The Docker provider accepts a Docker Compose-like object under config:

challenge.yaml
instancerConfig:
challengeIntegrationId: web-demo
timeoutMilliseconds: 600000
extendable: true
config:
services:
app:
image: ghcr.io/example/web-demo:latest
environment:
FLAG: flag{example}
networks:
- internal
expose:
- '8080'
read_only: true
mem_limit: 128m
cpus: 0.5
pids_limit: 128
networks:
internal:
internal: true
expose:
- kind: https
hostPrefix: web-demo
containerName: app
containerPort: 8080
title: Challenge

The top-level Docker config supports services, networks, and volumes. At least one service is required after defaults are applied.

Each service supports these field groups:

Fields Purpose
image Docker image. This is required for each explicit service.
hostname, environment, command, entrypoint, working_dir, user Process and runtime metadata.
networks, network_mode, dns, dns_opt, dns_search, extra_hosts, expose Network configuration.
volumes, tmpfs, shm_size, read_only Filesystem configuration.
privileged, security_opt, cap_add, cap_drop Container privilege controls.
mem_limit, cpus, pids_limit, ulimits, sysctls Resource and kernel limits.
healthcheck, labels, restart Health, metadata, and restart behavior.

Explicit services default to a read-only root filesystem, no-new-privileges, dropped Linux capabilities, 6m memory, 1.0 CPU, 1024 PIDs, and nofile soft and hard limits of 1024.

Services may only reference networks declared under config.networks.

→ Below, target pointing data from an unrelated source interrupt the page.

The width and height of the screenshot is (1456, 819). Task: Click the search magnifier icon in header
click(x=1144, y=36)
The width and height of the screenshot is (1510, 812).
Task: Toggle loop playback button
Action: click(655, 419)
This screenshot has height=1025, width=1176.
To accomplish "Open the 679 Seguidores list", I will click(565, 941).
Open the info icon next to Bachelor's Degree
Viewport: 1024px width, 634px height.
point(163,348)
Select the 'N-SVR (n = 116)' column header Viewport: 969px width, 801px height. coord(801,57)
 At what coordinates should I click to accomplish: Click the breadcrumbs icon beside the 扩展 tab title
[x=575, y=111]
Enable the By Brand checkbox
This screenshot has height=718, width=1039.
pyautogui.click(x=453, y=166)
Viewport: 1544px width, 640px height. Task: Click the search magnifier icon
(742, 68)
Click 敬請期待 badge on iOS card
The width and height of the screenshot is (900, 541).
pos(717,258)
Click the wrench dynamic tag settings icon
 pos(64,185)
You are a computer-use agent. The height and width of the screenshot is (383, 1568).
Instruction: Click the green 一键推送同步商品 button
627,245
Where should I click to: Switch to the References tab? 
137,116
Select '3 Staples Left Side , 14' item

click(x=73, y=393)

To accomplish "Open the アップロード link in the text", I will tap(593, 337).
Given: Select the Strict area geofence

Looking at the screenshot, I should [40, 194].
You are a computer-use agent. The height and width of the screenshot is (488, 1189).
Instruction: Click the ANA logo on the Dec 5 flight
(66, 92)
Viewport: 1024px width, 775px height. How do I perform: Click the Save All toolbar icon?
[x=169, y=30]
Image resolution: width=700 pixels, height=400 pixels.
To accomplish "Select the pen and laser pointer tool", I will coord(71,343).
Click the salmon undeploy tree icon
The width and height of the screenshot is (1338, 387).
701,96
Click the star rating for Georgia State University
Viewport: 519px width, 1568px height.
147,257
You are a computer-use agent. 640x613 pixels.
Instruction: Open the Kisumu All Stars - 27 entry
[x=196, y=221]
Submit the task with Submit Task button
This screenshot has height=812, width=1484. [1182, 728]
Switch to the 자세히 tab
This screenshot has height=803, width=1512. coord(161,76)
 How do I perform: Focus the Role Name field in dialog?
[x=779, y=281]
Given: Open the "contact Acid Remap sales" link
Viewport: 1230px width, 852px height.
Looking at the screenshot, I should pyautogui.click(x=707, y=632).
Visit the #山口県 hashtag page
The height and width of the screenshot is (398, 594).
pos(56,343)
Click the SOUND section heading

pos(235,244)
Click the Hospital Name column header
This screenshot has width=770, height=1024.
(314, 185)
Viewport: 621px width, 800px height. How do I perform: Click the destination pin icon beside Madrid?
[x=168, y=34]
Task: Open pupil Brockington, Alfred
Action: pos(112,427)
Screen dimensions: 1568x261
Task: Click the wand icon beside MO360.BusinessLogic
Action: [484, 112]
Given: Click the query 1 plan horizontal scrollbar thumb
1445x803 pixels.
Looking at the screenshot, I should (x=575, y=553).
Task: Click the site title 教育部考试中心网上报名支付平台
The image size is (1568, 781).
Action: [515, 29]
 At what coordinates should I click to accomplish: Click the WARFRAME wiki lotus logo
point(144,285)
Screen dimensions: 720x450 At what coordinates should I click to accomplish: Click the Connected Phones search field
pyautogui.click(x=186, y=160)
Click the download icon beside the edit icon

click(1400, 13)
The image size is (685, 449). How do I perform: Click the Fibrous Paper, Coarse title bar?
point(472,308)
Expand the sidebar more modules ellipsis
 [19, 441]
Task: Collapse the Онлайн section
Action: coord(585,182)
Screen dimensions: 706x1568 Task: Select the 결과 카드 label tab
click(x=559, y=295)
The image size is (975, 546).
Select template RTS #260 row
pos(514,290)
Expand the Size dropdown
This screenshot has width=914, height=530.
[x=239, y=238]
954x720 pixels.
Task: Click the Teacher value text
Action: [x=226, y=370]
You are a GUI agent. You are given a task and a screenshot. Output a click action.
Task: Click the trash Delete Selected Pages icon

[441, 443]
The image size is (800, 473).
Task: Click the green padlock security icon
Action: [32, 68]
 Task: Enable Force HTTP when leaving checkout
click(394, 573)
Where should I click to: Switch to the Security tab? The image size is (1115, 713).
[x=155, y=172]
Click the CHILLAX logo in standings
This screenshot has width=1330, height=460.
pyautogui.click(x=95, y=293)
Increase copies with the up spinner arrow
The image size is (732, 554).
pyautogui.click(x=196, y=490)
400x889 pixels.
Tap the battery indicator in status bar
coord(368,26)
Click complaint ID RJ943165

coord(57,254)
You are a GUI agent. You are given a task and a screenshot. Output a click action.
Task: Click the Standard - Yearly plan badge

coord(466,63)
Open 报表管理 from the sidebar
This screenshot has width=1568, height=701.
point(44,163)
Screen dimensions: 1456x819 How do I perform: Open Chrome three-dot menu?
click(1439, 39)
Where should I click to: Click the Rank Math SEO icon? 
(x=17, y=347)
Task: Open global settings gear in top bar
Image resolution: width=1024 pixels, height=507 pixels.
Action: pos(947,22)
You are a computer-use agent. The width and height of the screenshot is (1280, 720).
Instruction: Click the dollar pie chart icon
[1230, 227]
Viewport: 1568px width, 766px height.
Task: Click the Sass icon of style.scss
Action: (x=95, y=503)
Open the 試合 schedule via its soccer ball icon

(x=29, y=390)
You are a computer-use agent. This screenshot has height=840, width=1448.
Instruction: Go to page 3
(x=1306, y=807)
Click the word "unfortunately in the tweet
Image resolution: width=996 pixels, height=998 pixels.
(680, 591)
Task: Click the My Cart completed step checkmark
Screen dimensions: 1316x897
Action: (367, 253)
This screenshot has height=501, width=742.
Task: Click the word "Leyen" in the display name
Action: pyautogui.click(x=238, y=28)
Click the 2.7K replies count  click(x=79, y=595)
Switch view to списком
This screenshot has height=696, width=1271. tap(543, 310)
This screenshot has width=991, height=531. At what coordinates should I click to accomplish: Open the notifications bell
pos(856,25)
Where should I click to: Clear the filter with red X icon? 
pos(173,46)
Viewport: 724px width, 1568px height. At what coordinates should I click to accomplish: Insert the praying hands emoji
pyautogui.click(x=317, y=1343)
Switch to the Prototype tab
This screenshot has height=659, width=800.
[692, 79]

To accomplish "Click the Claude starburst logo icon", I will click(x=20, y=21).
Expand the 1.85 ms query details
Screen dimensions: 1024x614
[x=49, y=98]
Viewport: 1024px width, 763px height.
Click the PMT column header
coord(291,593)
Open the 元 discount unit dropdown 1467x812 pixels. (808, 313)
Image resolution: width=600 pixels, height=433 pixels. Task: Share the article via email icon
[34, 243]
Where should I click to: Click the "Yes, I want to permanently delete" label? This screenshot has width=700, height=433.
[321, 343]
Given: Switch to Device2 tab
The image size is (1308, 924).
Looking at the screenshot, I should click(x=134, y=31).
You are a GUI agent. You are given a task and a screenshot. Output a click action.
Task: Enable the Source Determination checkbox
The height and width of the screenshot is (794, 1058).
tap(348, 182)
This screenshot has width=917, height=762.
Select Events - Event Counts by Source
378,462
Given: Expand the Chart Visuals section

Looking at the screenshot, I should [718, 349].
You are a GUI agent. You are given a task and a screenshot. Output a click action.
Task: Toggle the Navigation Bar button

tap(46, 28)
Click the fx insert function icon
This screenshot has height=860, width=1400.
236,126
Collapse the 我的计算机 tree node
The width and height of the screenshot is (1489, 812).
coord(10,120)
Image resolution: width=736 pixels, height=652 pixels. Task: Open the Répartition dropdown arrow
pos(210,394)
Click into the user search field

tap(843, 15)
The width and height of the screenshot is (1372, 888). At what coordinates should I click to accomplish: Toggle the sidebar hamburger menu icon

Named volume mounts may only reference volumes declared under config.volumes. Absolute and relative bind-style mount sources aren’t checked against the volume map.

Network isolation

Services do not join Docker’s shared default bridge unless configured to do so. With no networks, expose, or network_mode, a service gets network_mode: none.

When several challenge services need to communicate, declare a user-defined network with internal: true and attach each service to it. They can then reach one another without reaching the host or internet. Use network_mode: bridge only when the service specifically needs Docker’s default bridge.